The set of those (and only those) points such that in any neighbourhood of them the generalized function does not vanish. A generalized function $f$ in $\mathcal D^\prime(O)$ vanishes in an open set $O^\prime \subset O$ if $(f,\phi) = 0$ for all $\phi \in \mathcal D(O^\prime)$. Using a partition of unity it can be proved that if a generalized function $f$ in $\mathcal D^\prime(O)$ vanishes in some neighbourhood $U_y \subset O$ for each point $y \in O$, then $f$ vanishes in $O$. The union of all neighbourhoods in which $f$ vanishes is called the zero set of $f$ and is denoted by $O_f$. The support of $f$, denoted by $\mathop{\mathrm{supp}} f$, is the complement of $O_f$ in $O$, that is, $\mathop{\mathrm{supp}} f = O \setminus O_f$ is a closed set in $O$. If $f$ is a continuous function in $O$, then an equivalent definition of the support of $f$ is the following: $\mathop{\mathrm{supp}} f$ is the closure in $O$ of the complement of the set of points at which $f$ vanishes (cf. Support of a function). For example, $\mathop{\mathrm{supp}} x = \mathbf{R}^1$, $\mathop{\mathrm{supp}} \delta = \{0\}$.

The singular support ($\mathop{\mathrm{sing}} \mathop{\mathrm{supp}}$) of a generalized function is the set of those (and only those) points such that in any neighbourhood of them the generalized function is not equal to a $C^\infty$-function. For example, $\mathop{\mathrm{sing}} \mathop{\mathrm{supp}} x = \emptyset$, $\mathop{\mathrm{sing}} \mathop{\mathrm{supp}} \delta = \{0\}$.
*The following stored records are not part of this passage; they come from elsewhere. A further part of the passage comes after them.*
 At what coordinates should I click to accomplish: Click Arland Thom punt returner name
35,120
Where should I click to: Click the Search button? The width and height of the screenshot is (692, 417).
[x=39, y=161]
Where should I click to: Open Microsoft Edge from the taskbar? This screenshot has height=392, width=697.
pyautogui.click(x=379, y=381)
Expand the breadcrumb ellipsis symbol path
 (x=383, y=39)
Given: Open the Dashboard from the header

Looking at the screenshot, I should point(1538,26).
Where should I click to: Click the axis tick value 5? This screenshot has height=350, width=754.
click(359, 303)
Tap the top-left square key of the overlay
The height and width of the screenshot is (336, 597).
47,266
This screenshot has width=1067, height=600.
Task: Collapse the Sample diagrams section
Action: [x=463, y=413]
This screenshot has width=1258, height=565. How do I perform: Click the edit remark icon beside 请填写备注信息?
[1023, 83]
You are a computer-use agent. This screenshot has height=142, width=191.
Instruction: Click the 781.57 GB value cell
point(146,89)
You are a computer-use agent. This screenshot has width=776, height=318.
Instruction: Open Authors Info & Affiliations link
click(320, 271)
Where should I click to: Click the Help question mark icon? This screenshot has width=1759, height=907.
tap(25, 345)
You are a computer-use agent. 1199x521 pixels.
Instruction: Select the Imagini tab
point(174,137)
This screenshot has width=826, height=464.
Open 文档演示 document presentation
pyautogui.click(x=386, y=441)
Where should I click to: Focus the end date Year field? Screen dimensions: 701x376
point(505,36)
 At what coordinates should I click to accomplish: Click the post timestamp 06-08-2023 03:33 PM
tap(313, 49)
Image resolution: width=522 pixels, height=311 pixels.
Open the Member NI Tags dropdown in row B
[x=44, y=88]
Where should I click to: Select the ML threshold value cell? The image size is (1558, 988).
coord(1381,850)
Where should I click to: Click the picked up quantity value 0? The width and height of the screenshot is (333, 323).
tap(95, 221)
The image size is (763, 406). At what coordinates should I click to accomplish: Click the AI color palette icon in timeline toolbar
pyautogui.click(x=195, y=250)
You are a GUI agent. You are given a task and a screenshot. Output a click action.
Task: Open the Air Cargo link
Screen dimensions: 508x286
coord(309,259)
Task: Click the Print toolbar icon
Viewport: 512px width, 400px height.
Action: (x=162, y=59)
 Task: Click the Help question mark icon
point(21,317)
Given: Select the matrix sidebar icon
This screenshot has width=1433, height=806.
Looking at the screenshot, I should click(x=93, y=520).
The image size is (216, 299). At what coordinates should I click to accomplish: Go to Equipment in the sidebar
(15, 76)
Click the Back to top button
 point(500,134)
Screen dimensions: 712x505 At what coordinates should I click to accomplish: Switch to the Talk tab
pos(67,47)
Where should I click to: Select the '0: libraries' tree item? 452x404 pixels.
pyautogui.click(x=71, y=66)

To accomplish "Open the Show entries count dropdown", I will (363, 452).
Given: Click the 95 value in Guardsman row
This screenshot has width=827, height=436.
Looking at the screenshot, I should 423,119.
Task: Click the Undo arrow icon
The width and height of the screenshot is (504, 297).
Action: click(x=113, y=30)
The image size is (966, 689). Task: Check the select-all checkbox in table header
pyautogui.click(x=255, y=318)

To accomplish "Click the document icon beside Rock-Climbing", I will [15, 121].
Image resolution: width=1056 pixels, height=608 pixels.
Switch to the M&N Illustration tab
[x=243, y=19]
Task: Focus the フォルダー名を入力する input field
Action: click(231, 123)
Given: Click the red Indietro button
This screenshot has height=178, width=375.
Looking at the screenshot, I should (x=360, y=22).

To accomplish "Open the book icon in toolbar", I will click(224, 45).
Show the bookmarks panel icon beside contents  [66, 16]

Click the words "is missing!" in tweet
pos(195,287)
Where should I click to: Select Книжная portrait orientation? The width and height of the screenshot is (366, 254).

The notion of a zero set as used above is somewhat unusual and does not agree with the zero set of an ordinary function (not a generalized function) as the set of points where that function assumes the value zero. Of course, the statement "$f(x)=0$" has no meaning for generalized functions $f$.
A point $x_0$ in the support of a generalized function $f$ is called an essential point of $f$, cf. [a4].